• **Task prompt**: Reproduce every line of the data below word for word, leaving out the pictures.

• **Provided records**:
◆ ◆ ◆ ◆

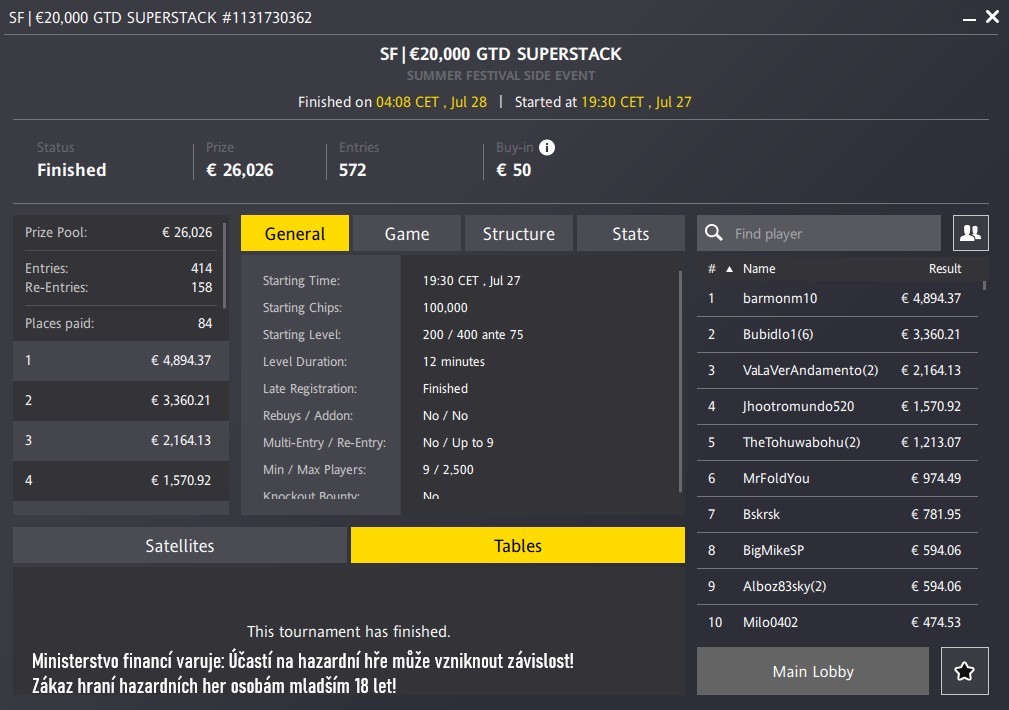The height and width of the screenshot is (710, 1009).
Task: Click the Buy-in info icon
Action: [x=547, y=148]
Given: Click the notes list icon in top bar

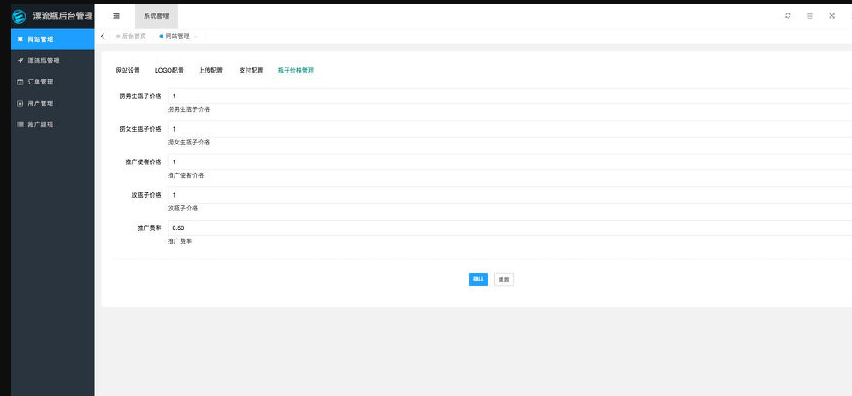Looking at the screenshot, I should (810, 16).
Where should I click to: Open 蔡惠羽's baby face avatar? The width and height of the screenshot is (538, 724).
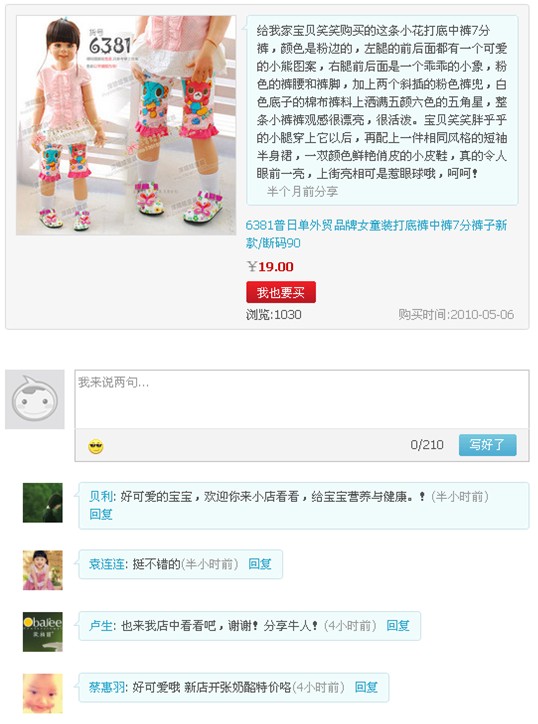click(43, 694)
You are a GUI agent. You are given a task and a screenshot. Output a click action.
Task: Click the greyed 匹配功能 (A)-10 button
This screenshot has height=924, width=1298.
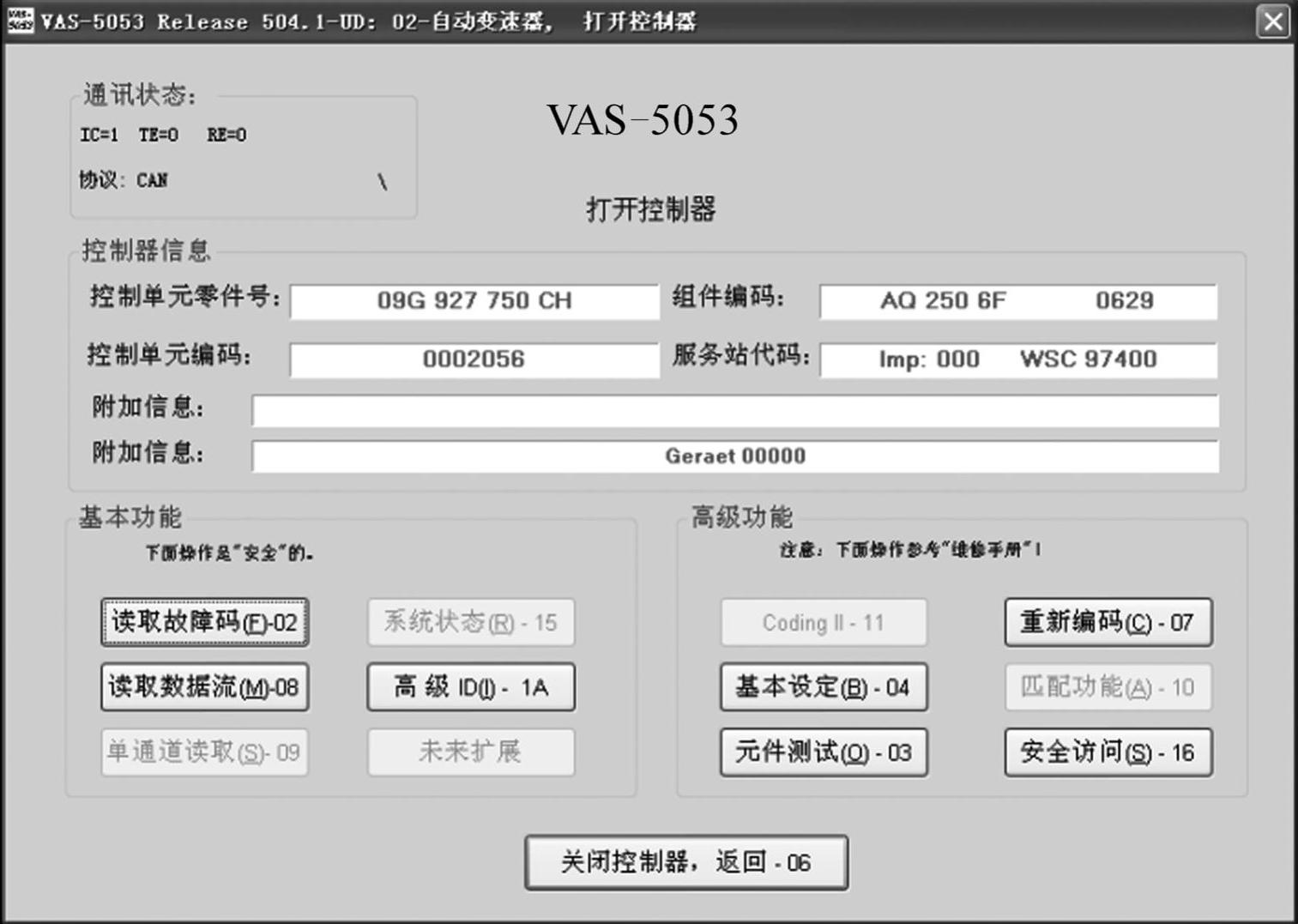click(1108, 687)
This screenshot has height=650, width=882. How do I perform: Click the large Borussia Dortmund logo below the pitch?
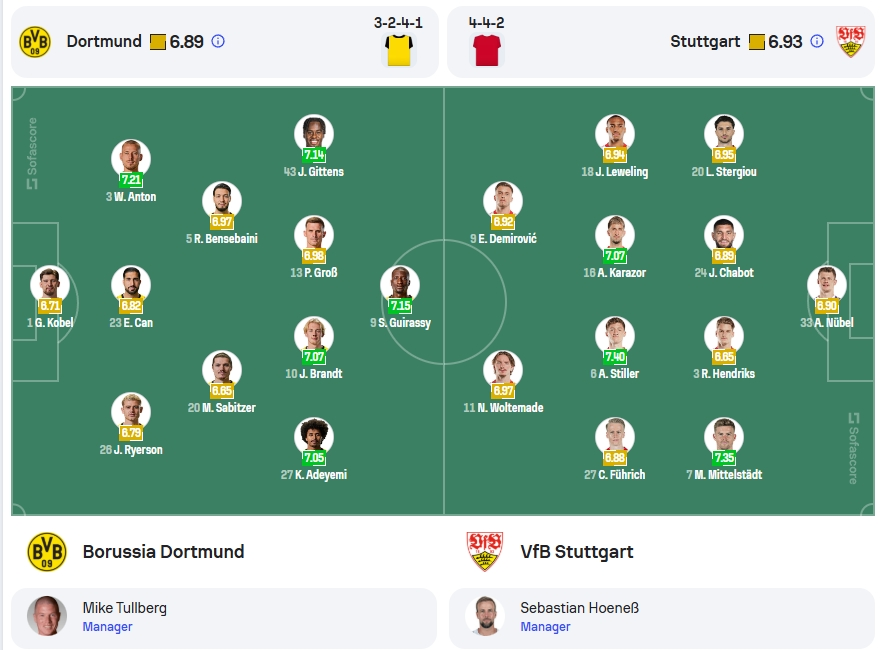click(47, 552)
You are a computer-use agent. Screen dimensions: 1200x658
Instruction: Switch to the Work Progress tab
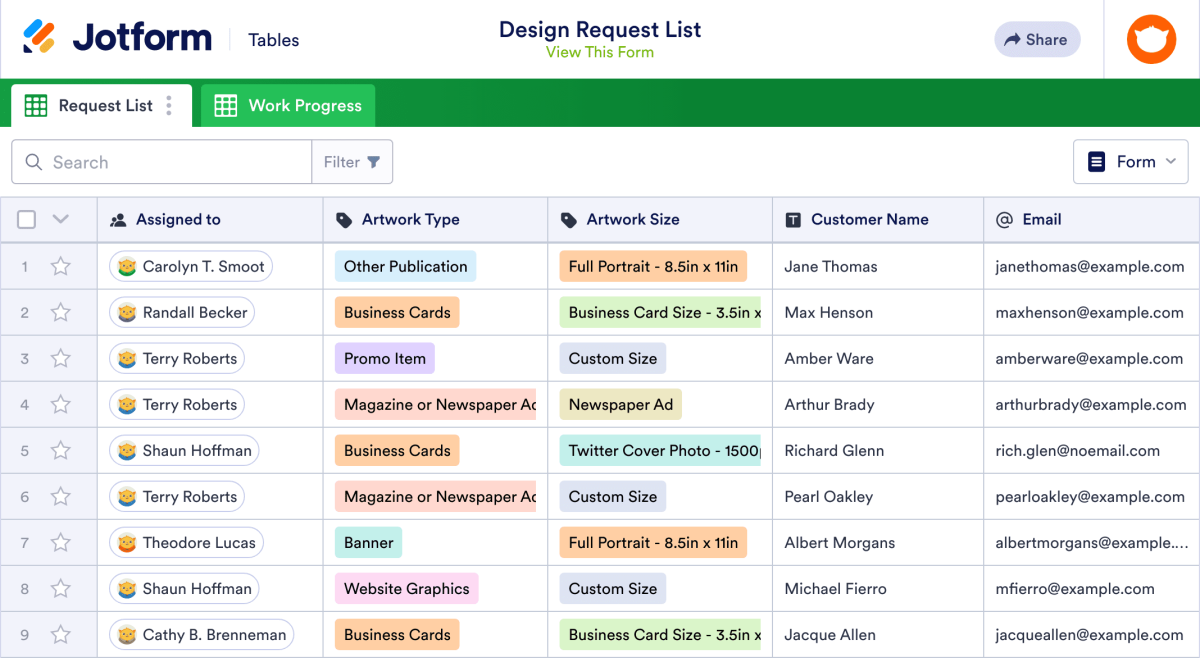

◆ ◆ ◆ ◆

• **Response to this exercise**:
The height and width of the screenshot is (710, 1009).
Task: Click the Buy-in info icon
Action: [x=547, y=148]
Given: Click the notes list icon in top bar

Looking at the screenshot, I should (810, 16).
Where should I click to: Open 蔡惠羽's baby face avatar? The width and height of the screenshot is (538, 724).
click(43, 694)
You are a GUI agent. You are given a task and a screenshot. Output a click action.
Task: Click the greyed 匹配功能 (A)-10 button
This screenshot has height=924, width=1298.
click(1108, 687)
This screenshot has height=650, width=882. How do I perform: Click the large Borussia Dortmund logo below the pitch?
click(47, 552)
You are a computer-use agent. Screen dimensions: 1200x658
Instruction: Switch to the Work Progress tab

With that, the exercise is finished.